DOCUMENT EXTRACT =>
┌──

U.S. government scientists have developed a miniature, wearable brain scanner for rats—dubbed “RatCAP”—that allows accurate brain imaging to be done while animals are awake and moving. They expect the device will greatly expand the use of brain imaging to study behavior.
“The behavioral neuroscientists that we talk to are very excited about the possibility that, now, they can see what’s going on in the brain while they’re doing their behavioral measurements,” says Paul Vaska, a physicist at Brookhaven National Laboratory who led the team of scientists and engineers that developed RatCAP. The team described the device in the April issue of Nature Methods.
“It opens a whole new approach to studying behavior in animals that we didn’t really have before,” says William Jagust, a brain-imaging researcher at the University of California - Berkeley and Lawrence Berkeley National Laboratory who wasn’t involved in the Brookhaven research. “We now might be able to see, for example, differences in neurotransmitter systems in animals’ brains when they’re being trained to do certain kinds of tasks, or receiving certain kinds of rewards.”
Small positron-emission tomography (PET) scanners for lab mice and rats have been available for years, but they have had two major limitations. First, they are too bulky to be wearable; and second, to get clear images they require that the animal be immobilized, which means that the animal must also be anesthetized to reduce its stress. Both immobilization and anesthesia tend to alter brain activity in ways that defeat the purpose of behavioral experiments.
“Our approach was to miniaturize the scanner so that it could be attached to the animal’s head, allowing it to move around,” says Vaska.
The RatCAP (“conscious animal PET”) device is a miniature version of a PET scanner shaped like a metal collar to fit around a rat’s head. The scanner can be worn by rats within their usual lab cages. PET scanners can follow radioactive particles introduced into the brain to trace its activity. To prevent blurring of images, the device is fixed—relatively painlessly, it appears—to a rat’s skull. At a half-pound in weight, it is still too heavy for a rat to carry around without assistance; but the researchers made it feel nearly weightless by suspending it from a springy, pendulum-like apparatus above each rat’s cage.
Vaska and colleagues showed that they could scan awake rats with the device and get sharp images of target brain regions, using a standard PET tracer, raclopride, that binds to dopamine D2 receptors on brain cells without activating them. (More raclopride binding, for example, implies more D2 receptor availability and thus less innate dopamine-D2 signaling.) Their image data from the striatum, a motion-related brain region, correlated well with the rats’ spontaneous behavior, even when averaged over an hour-long scanning period—as is typical for PET scans.

└──

Stored entries

┌──

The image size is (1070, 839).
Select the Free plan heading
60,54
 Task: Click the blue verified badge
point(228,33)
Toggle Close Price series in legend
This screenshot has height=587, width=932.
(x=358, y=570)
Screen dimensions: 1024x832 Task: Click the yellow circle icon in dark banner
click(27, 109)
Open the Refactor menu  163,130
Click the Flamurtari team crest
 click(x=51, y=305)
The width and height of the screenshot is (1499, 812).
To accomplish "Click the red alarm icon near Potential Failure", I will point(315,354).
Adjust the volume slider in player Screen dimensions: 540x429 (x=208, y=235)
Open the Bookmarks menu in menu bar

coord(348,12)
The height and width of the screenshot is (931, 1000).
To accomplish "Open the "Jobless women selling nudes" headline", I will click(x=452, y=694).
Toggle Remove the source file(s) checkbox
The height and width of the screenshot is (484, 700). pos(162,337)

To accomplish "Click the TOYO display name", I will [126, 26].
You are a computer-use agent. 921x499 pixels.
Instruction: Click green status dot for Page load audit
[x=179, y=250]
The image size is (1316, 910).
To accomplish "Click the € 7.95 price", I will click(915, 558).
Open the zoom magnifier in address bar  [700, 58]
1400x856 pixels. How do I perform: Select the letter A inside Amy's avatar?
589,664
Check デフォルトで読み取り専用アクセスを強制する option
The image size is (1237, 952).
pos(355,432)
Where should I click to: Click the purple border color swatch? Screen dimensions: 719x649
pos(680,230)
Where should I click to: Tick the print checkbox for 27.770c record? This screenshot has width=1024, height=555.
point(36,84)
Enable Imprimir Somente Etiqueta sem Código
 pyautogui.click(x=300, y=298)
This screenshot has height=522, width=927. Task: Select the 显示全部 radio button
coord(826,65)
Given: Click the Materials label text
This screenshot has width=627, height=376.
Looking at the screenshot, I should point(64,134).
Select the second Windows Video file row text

└──

PROBLEM STATEMENT =>
Answer these questions from the RatCAP article, giving each answer on its own numbered line.
1. Who led the team that developed RatCAP?
2. How much does the RatCAP device weigh?
3. What does the PET tracer raclopride bind to?
The listing has no connection to the RatCAP article.

SOLUTION =>
1. Paul Vaska, a physicist at Brookhaven National Laboratory.
2. A half-pound.
3. Dopamine D2 receptors on brain cells.